I guess the point of all this is, the best magic is the magic that makes you smile and makes you feel alive. As well as it is important to have friends who can pull you out of that gutter and fill your spirits!

more to come,

The not so wicked witch

Once upon a time…

This is not just any tale this is the story of one of my greatest allies Zachery!

He is a strong but Grumpy Dwarf, always bickering with someone just so he can bicker. We are a lot alike, except I’m more adjusted to human life.  He behaves as a cave man at times sitting in front of a magic mirror for hours making imaginary characters fight for entertainment, although he would fit in well with the elvish community because of his lust for new information.

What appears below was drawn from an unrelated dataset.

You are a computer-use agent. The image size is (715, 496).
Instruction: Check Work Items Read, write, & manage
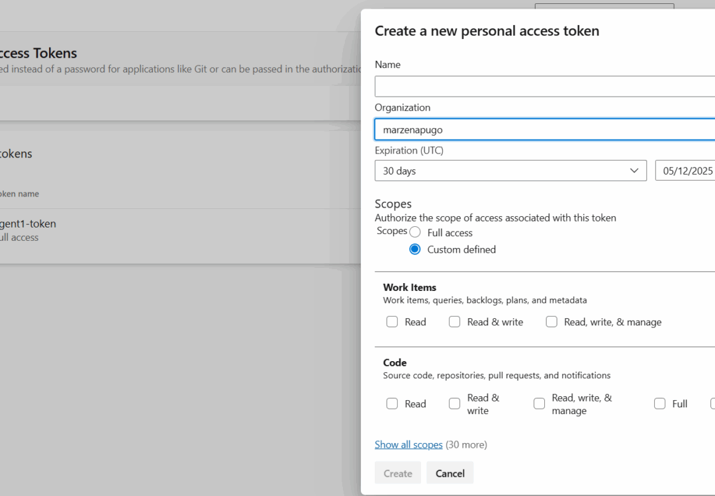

We met in junior high, when I had transferred from an all girls academy to my local academy. It was smaller than  I was used to but it made it easier to spot people to talk to. I am going to be completely honest and say I have no recognition of when we actually met, I only remember the annoying encounters that followed. Needless to say we were not close at all in junior high, but now I consider him my best friend.

It took one lovely elf/pixie hybrid to bring us together, or more Zachery’s attraction to her. Her name is Katherine, and the two of us where inseparable in high school. We met the first day of school and without her I would not have become close with any of my best friends now. It became clear very quickly that Zachery and his best friend at the time Cole both liked her, and I was on third wheel duty to relieve the pressure from her. It was a tedious task that I almost regret if it didn’t lead to my mother coming into our schools cafeteria during Zachery’s and my spare period and giving him a lecture on treating Katherine well.

We soon became more friends than acquaintances, and while that was happening Katherine and Cole became and Item. It was than that Zachery and me truly became friends, it seems like being on the same end of our friends arguments was a bonding moment. I can remember the first time we actually hung out alone, besides me bumming rides off him from school. It was two summers ago and I was making the food for a friends birthday celebration being held at my house, Mary originally came over to help but it turned out so horribly I called it round 1 and called Zachery to help for round 2. I don’t even think he came to the party, yet he most definitely was the greatest help with helping. We bickered less than we had ever before, and we both bonded over having to listen to our friends talk about there fighting.

Ever sense then we have continued to grow our friendship, through fights and bickering, we made it to this point. Aka the point were I annoy him every time I have an issue, but he always picks up or calls me back! The best friend I could have asked for!